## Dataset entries
BEGIN
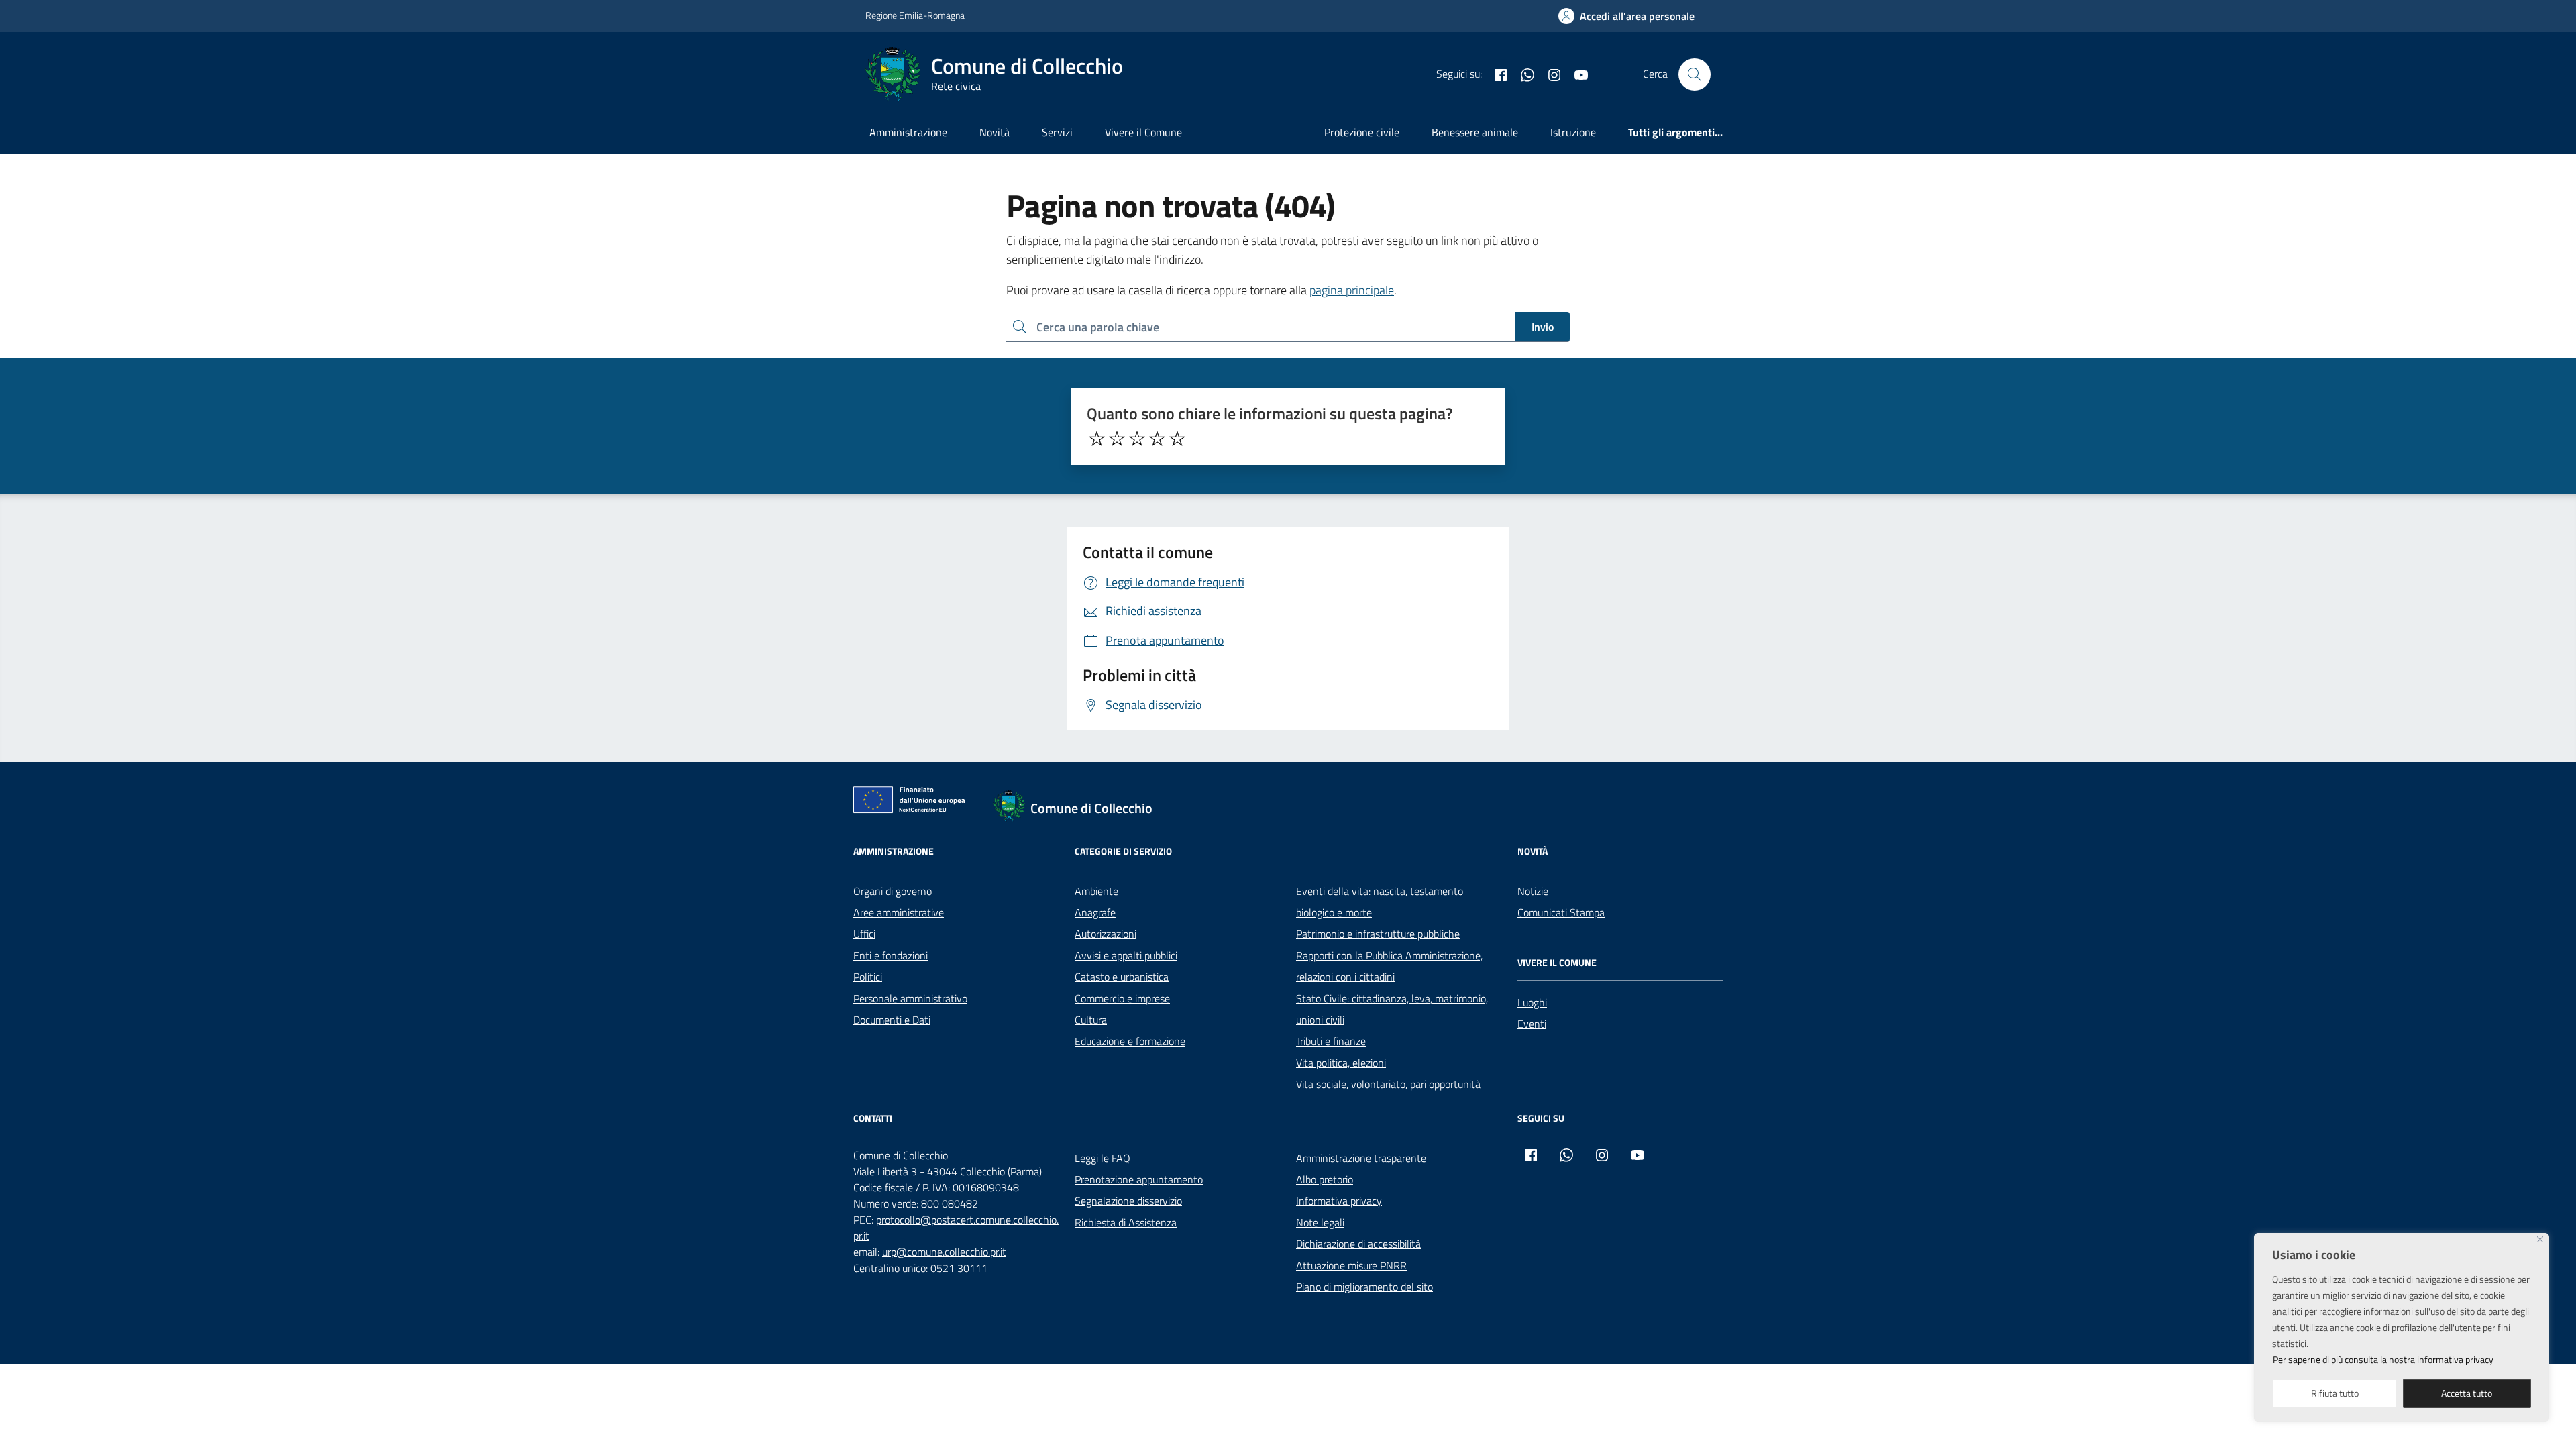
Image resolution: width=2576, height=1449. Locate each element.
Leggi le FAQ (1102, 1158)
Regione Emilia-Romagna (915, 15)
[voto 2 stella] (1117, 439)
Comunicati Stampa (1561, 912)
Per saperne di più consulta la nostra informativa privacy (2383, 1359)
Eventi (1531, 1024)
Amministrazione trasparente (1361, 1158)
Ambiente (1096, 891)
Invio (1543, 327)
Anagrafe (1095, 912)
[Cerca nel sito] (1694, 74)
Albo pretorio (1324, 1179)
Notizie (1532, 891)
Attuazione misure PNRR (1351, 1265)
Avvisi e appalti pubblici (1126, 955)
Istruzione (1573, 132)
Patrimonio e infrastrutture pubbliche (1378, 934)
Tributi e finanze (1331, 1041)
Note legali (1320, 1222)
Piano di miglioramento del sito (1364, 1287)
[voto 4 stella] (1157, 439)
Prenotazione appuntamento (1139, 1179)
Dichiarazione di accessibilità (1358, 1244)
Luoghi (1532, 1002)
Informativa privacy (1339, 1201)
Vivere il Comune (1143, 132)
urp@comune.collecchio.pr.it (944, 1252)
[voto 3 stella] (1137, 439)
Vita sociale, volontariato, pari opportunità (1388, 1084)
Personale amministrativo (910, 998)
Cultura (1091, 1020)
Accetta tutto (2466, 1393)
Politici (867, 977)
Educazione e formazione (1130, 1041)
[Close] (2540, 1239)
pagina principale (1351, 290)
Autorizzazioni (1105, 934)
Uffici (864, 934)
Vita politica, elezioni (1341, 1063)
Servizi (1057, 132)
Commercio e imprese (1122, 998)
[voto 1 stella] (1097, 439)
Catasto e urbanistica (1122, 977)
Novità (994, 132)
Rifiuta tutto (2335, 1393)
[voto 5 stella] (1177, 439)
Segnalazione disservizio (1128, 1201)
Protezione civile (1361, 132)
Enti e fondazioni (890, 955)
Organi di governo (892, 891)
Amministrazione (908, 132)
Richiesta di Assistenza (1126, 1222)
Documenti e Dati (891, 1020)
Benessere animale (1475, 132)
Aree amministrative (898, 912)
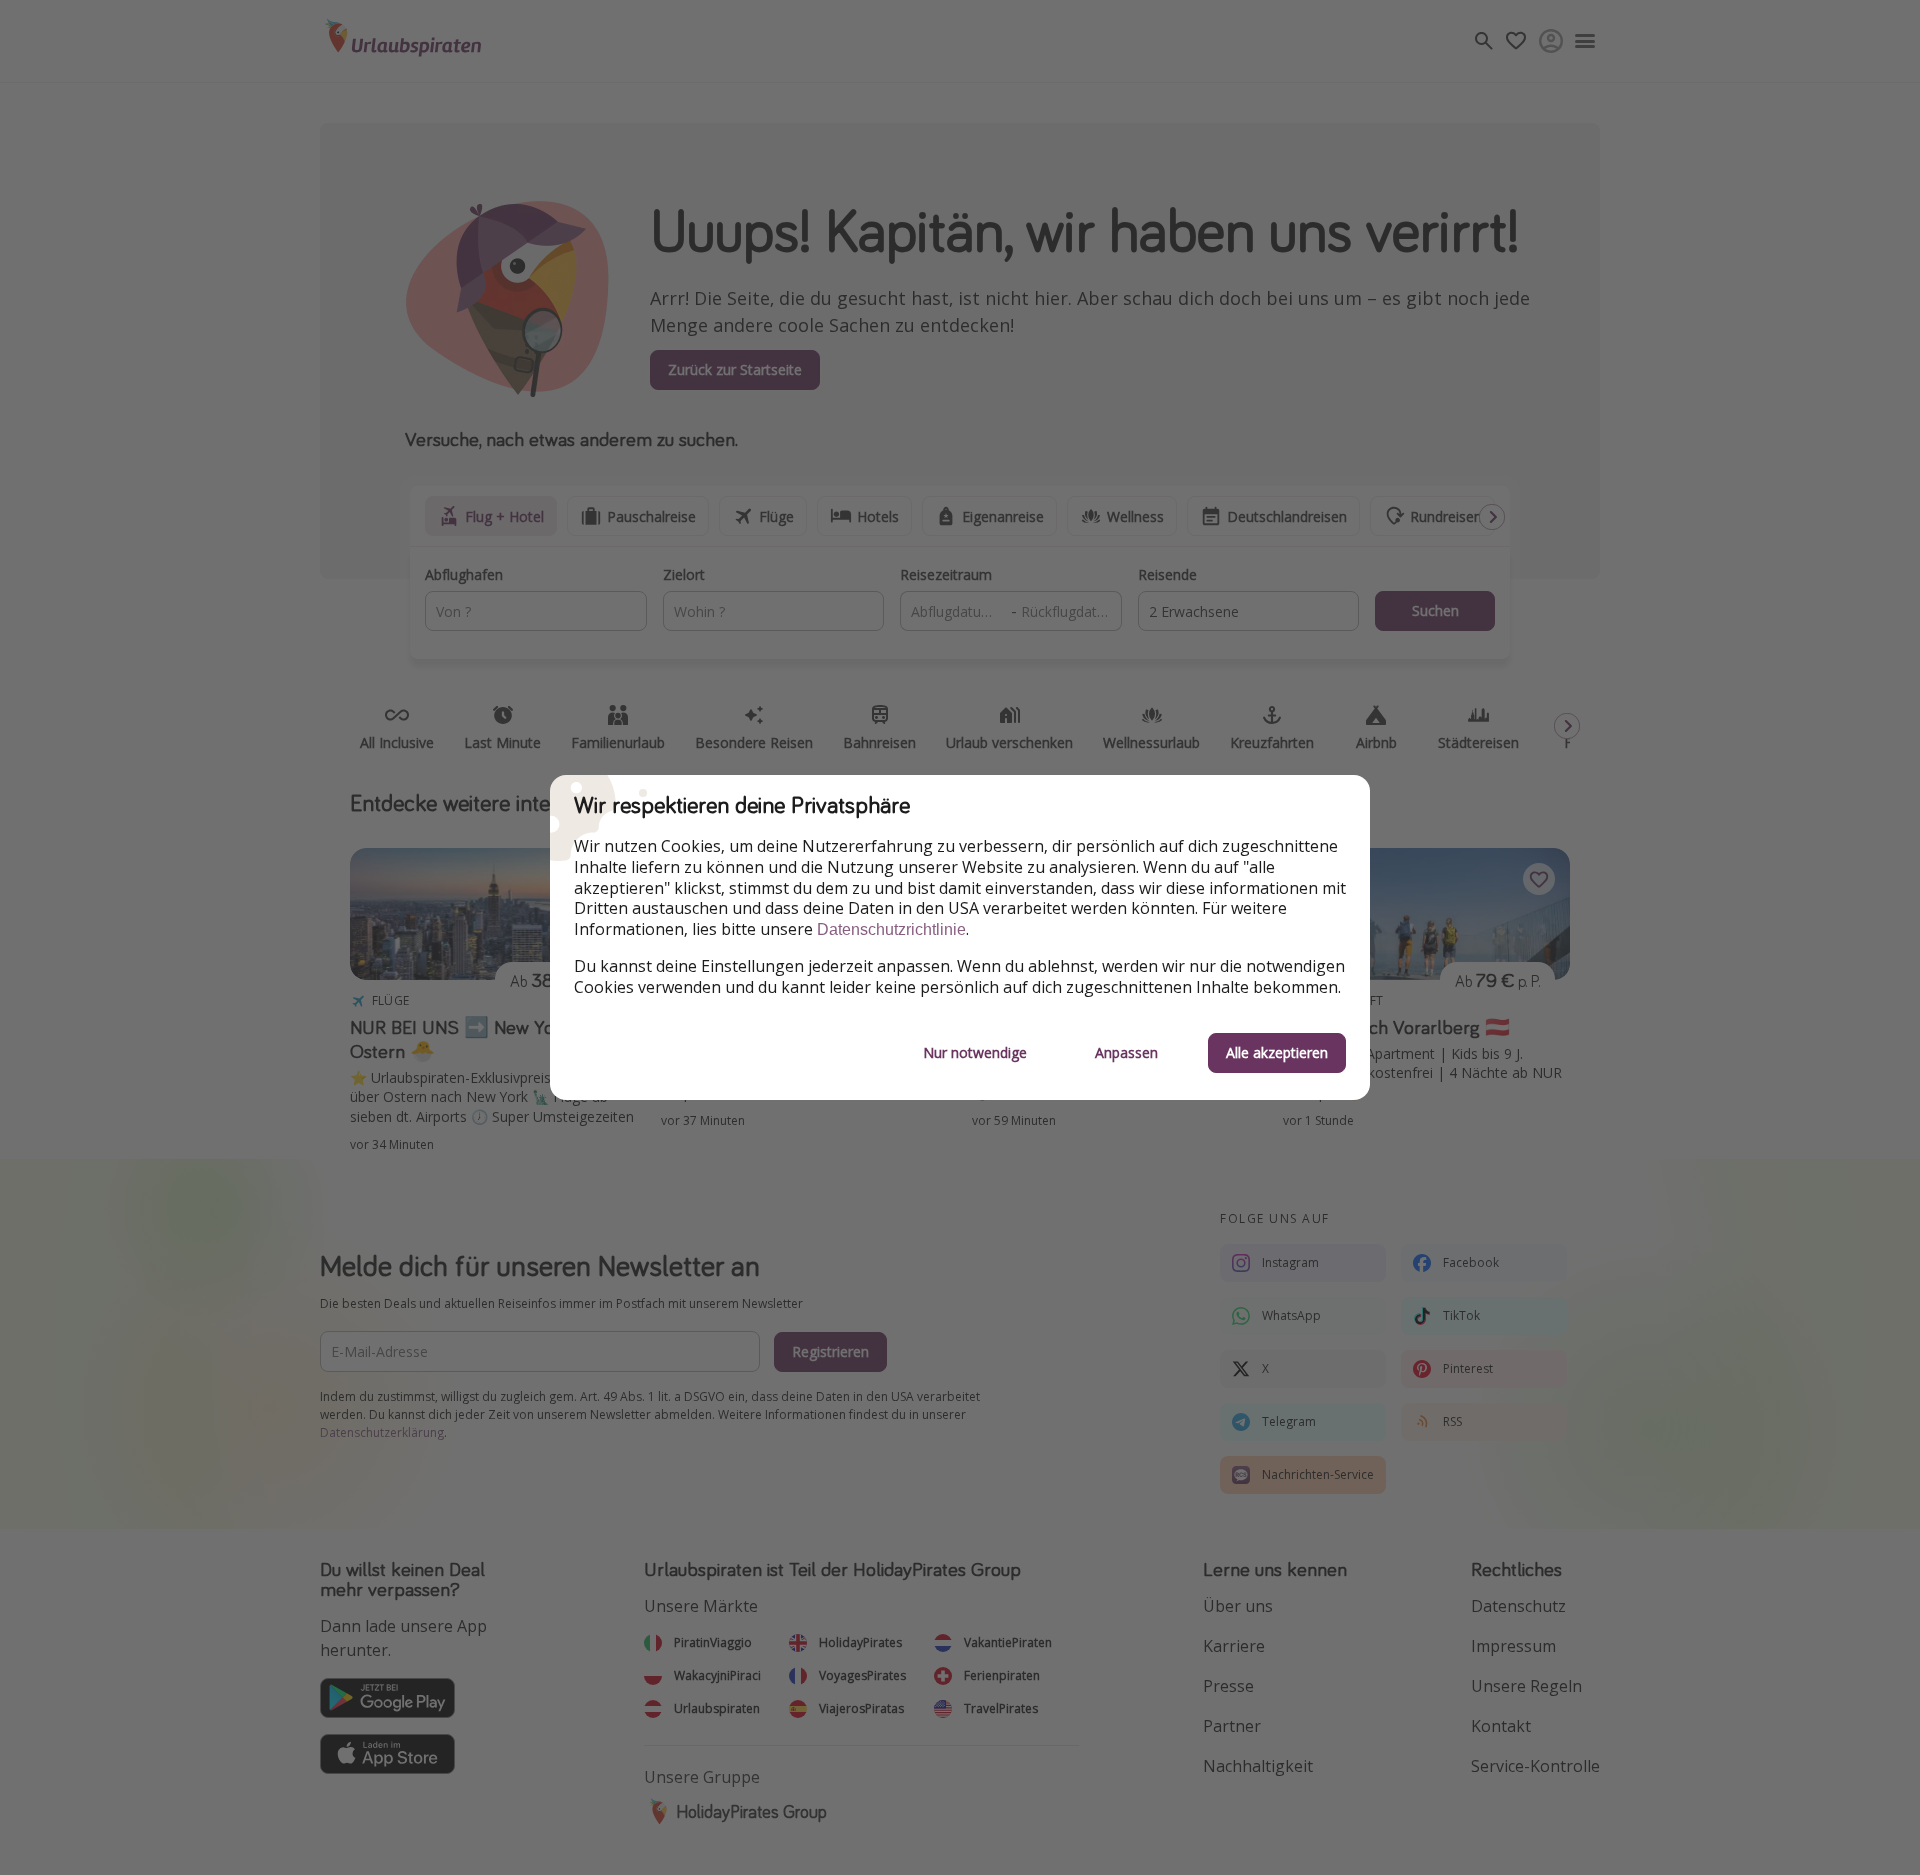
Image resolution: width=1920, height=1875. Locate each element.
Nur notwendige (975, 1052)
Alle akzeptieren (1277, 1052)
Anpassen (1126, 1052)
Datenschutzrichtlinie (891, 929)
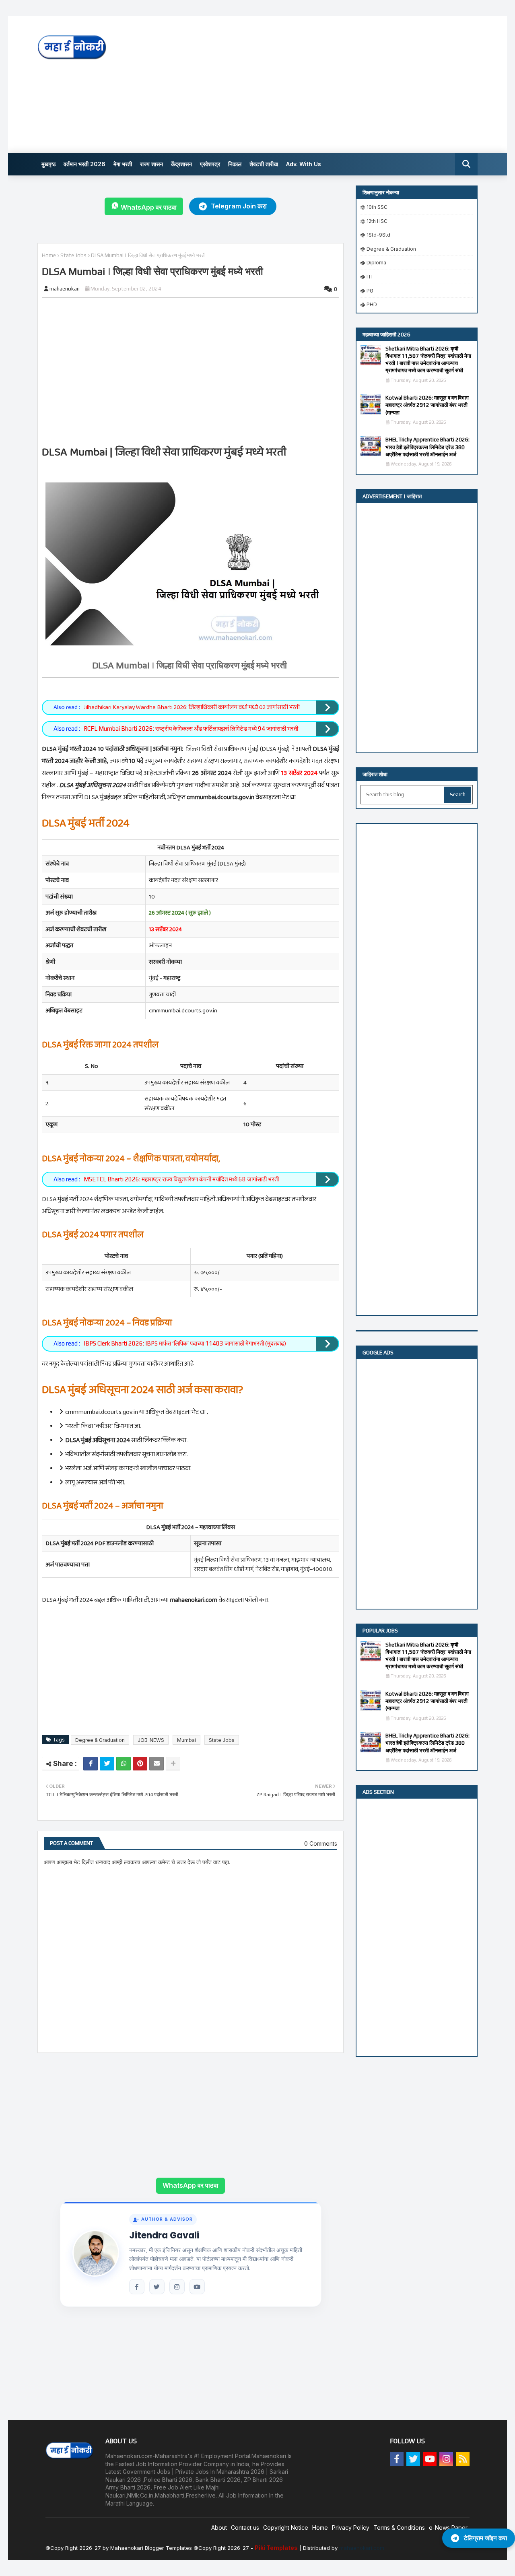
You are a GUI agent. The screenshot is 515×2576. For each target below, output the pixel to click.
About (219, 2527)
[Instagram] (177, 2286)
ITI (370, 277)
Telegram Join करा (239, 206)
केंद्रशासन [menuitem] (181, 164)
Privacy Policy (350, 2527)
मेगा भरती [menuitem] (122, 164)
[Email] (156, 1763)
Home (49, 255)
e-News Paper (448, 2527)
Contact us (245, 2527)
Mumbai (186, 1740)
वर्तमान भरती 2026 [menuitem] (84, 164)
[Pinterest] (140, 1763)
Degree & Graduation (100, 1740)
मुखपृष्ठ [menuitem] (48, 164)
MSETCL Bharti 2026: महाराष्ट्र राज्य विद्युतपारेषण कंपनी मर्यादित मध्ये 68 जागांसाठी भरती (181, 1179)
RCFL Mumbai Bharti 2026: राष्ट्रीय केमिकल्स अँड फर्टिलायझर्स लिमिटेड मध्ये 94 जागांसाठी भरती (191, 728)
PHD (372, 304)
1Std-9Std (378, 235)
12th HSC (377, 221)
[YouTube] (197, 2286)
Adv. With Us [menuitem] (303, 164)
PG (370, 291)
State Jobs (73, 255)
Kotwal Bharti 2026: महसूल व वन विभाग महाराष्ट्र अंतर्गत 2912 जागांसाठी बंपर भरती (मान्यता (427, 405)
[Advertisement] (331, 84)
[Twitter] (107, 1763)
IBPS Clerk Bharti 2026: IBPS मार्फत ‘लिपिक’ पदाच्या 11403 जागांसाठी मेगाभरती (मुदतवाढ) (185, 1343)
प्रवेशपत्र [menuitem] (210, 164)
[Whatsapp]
END
## What the task requires
Where a line of the records has the string "each", return that line.

## Solution for this exercise
Image resolution: width=2576, height=1449. Locate each element.
Image resolution: width=1920, height=1875. Locate each element.
You are a GUI agent. The screenshot is 515×2576. For each target below, output the pixel to click.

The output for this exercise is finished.